** START OF PROVIDED DATA **

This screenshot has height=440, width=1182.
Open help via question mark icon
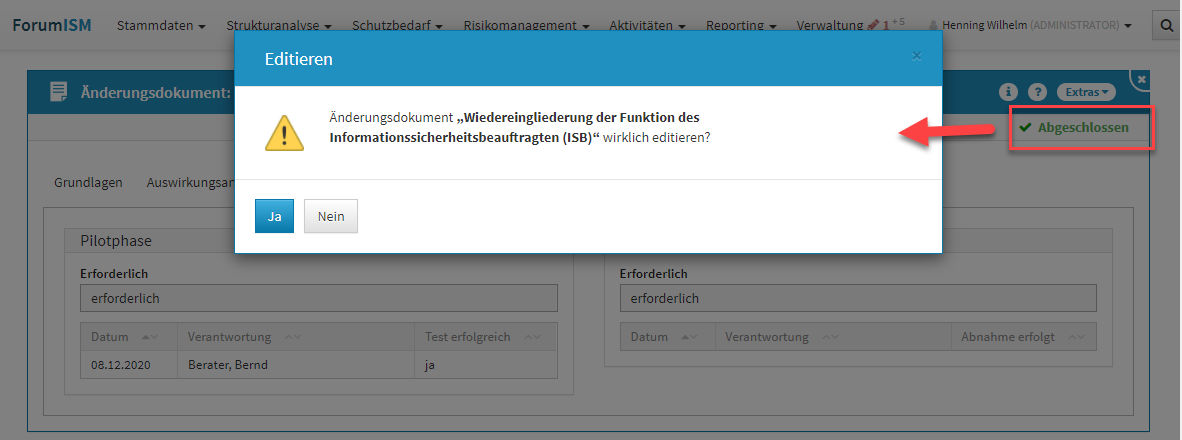tap(1037, 92)
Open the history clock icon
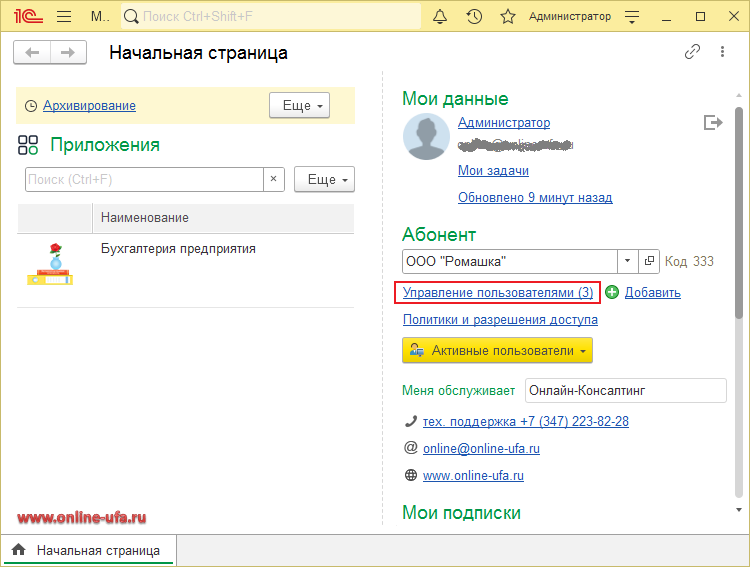This screenshot has width=750, height=567. click(474, 17)
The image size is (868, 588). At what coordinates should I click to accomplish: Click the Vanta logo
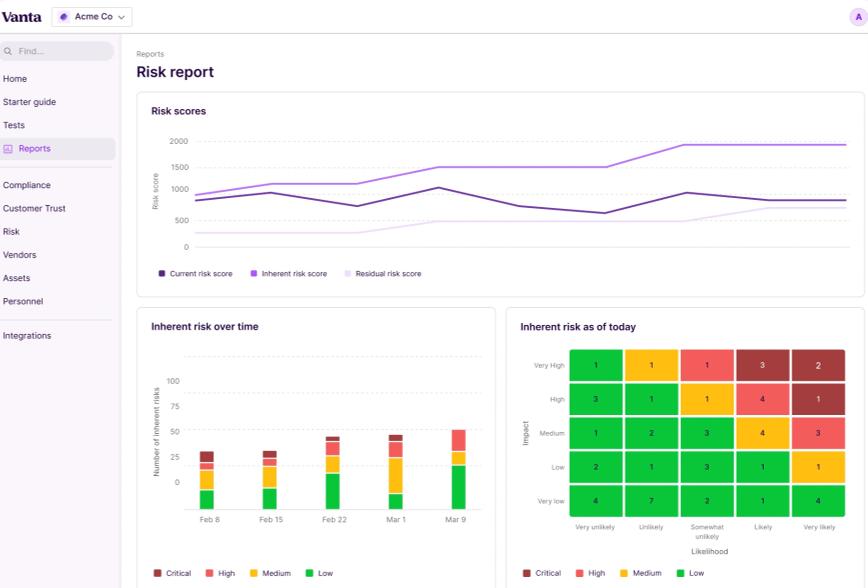(x=21, y=17)
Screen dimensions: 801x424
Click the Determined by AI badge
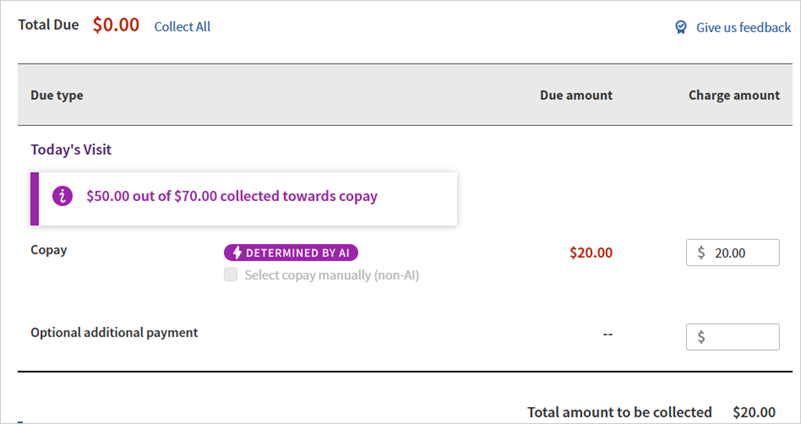290,253
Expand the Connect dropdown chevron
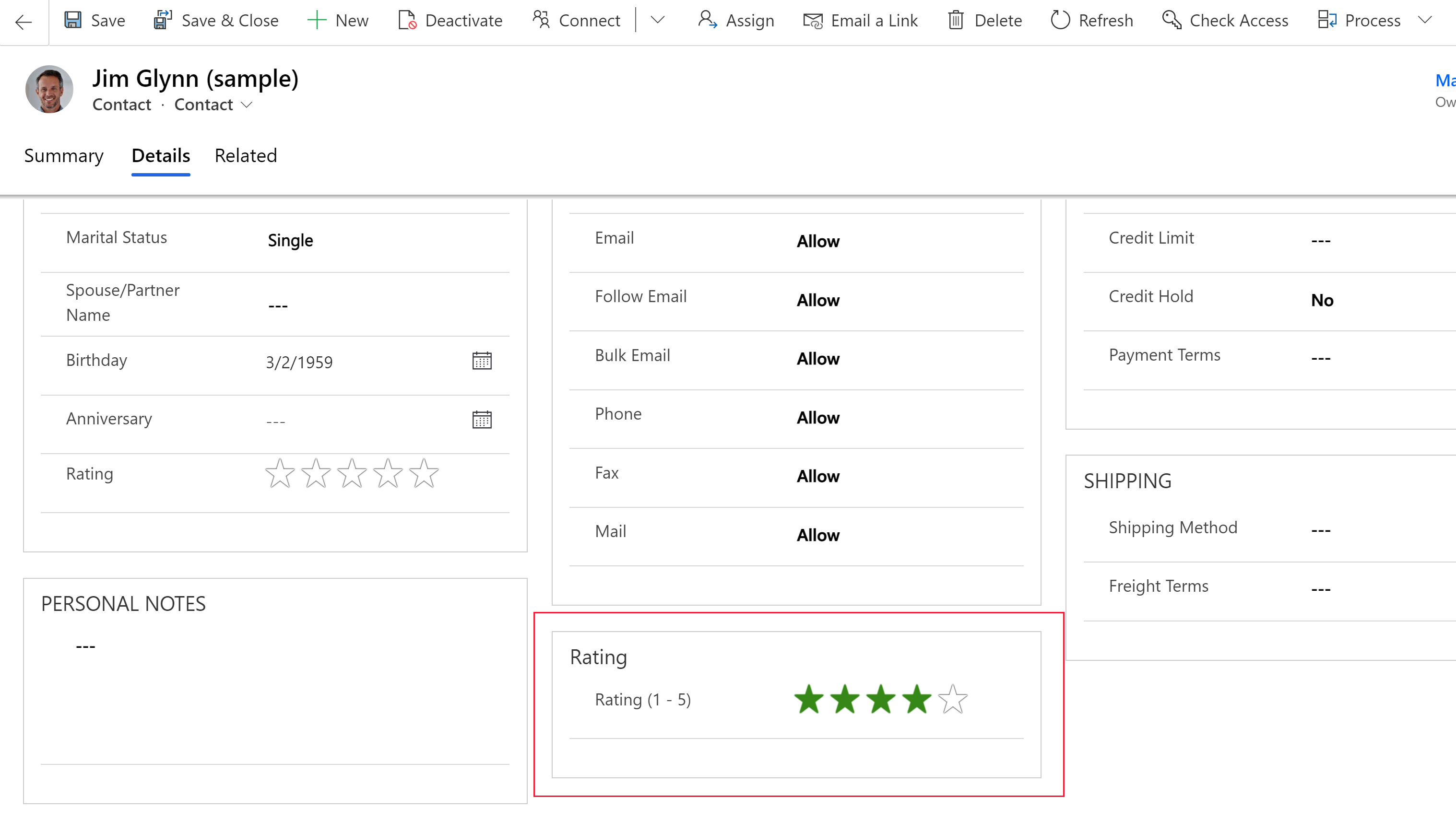Image resolution: width=1456 pixels, height=832 pixels. pyautogui.click(x=658, y=20)
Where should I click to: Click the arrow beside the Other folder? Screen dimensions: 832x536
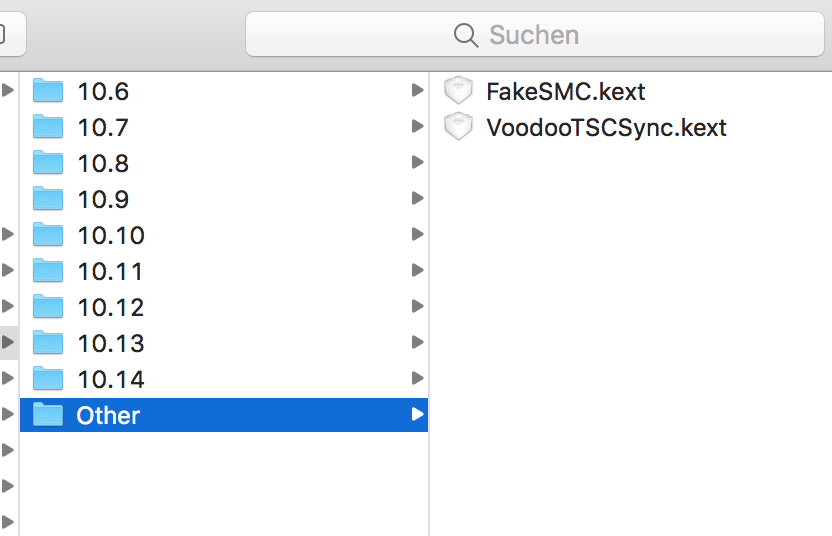click(x=417, y=415)
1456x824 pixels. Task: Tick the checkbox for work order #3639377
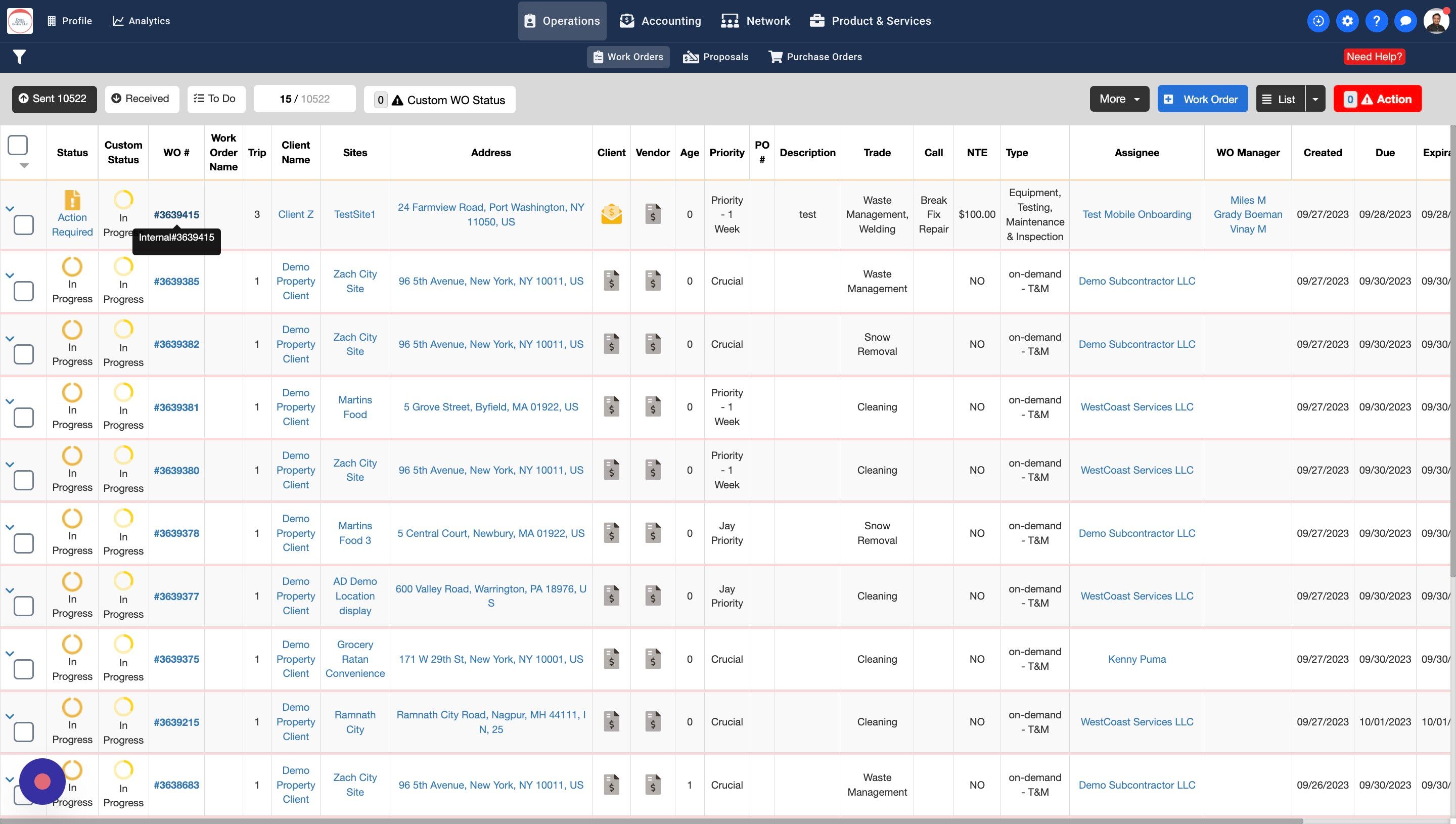(24, 606)
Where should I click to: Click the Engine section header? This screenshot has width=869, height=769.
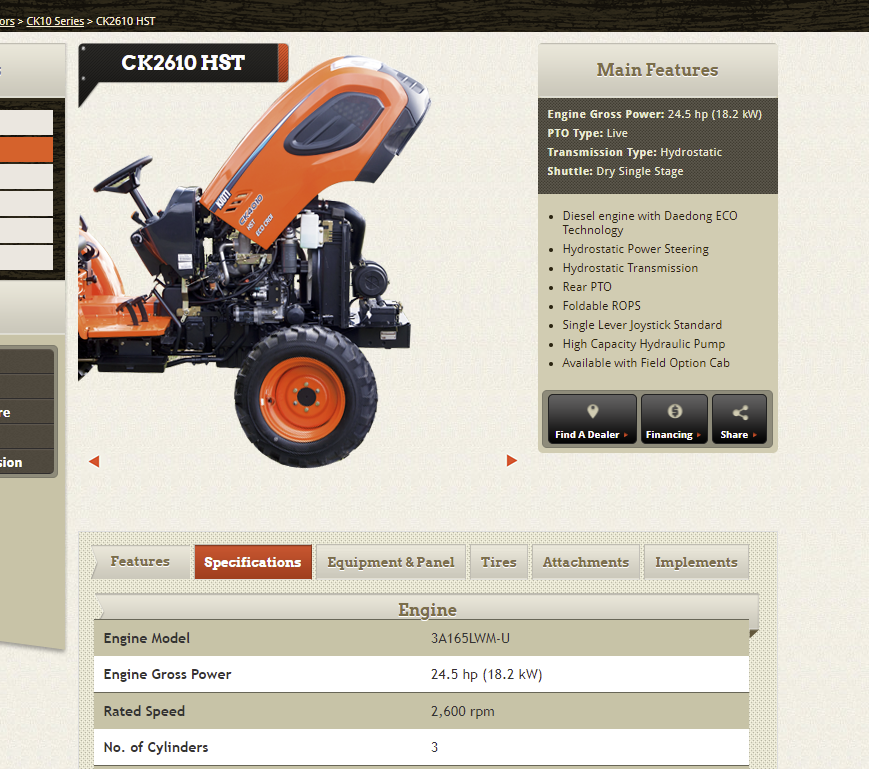427,610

** END OF PROVIDED DATA **

→ **EXERCISE GOAL**
How many lines of the records above contain the word "Open"? Reply with the number alone.

→ **OUTPUT OF THE TASK**
2